- Theatrical release poster
- Directed by: Ramesh Venkat
- Written by: Kishore K Kumar
- Produced by: Rajan
- Starring: See Cast
- Cinematography: Joshua J Perez
- Edited by: Ganesh Siva
- Music by: Kaushik Krish
- Production company: Akshaya Pictures
- Distributed by: AP International
- Release date: 29 December 2023;
- Running time: 105 minutes
- Country: India
- Language: Tamil

= Odavum Mudiyadhu Oliyavum Mudiyadhu =

2023 Indian film by Ramesh Venkat

Odavum Mudiyadhu Oliyavum Mudiyadhu is a 2023 Indian Tamil-language comedy horror film directed by Ramesh Venkat. The film was produced by Rajan under the banner of Akshaya Pictures.

== Plot ==
The storyline revolves around a diverse group of individuals who find themselves inexplicably trapped in a peculiar theatre. As they attempt to escape, they realize the theatre conceals mysterious secrets, and a paranormal presence looms over them. The group's journey to uncover the truth takes unexpected turns, leaving them questioning the very fabric of reality.

== Production ==
The film's title is derived from the slogan of the first season of Bigg Boss Tamil.
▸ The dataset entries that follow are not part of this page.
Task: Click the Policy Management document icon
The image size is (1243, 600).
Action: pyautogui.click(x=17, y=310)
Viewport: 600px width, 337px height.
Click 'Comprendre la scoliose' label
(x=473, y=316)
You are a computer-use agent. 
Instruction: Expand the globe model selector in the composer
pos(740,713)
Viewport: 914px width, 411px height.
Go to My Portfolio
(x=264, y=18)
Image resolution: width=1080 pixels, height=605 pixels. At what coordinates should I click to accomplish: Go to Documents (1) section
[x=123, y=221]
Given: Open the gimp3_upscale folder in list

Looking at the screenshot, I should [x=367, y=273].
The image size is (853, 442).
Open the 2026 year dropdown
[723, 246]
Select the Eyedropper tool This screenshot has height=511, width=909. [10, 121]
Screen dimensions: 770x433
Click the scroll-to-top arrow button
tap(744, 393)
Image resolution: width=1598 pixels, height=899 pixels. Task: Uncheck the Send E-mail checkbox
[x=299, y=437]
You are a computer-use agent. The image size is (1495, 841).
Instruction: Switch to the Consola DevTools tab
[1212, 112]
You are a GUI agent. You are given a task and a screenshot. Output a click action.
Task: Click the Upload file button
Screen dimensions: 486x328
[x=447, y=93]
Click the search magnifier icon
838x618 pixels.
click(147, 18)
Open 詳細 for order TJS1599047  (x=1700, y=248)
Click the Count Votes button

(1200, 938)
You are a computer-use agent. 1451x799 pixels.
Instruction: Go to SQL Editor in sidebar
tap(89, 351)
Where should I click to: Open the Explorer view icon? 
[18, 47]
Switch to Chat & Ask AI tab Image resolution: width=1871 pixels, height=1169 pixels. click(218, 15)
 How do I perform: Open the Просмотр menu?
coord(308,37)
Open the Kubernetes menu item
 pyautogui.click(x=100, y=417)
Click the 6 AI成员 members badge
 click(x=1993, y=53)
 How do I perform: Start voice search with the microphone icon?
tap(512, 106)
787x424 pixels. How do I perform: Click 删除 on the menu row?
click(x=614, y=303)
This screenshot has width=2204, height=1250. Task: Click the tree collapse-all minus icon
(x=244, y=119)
Principal photography began in December 2017, and the entire shooting was completed within 45 days.

== Reception ==
Times Now critic gave 3 star out of 5 and stated that "Overall, Odavum Mudiyadhu Oliyavum Mudiyadhu delivers a thrilling cinematic experience that will leave you questioning the unknown." Roopa Radhakrishnan of Times of india gave 3 star out of 5 and wrote that " it's a laugh-out-loud movie that does complete justice to both the horror and comedy portions." Malini Mannath wrote that " ‘Odavum Mudiyadhu….’ (121 minutes) is at its best a stepping stone for a debutant maker."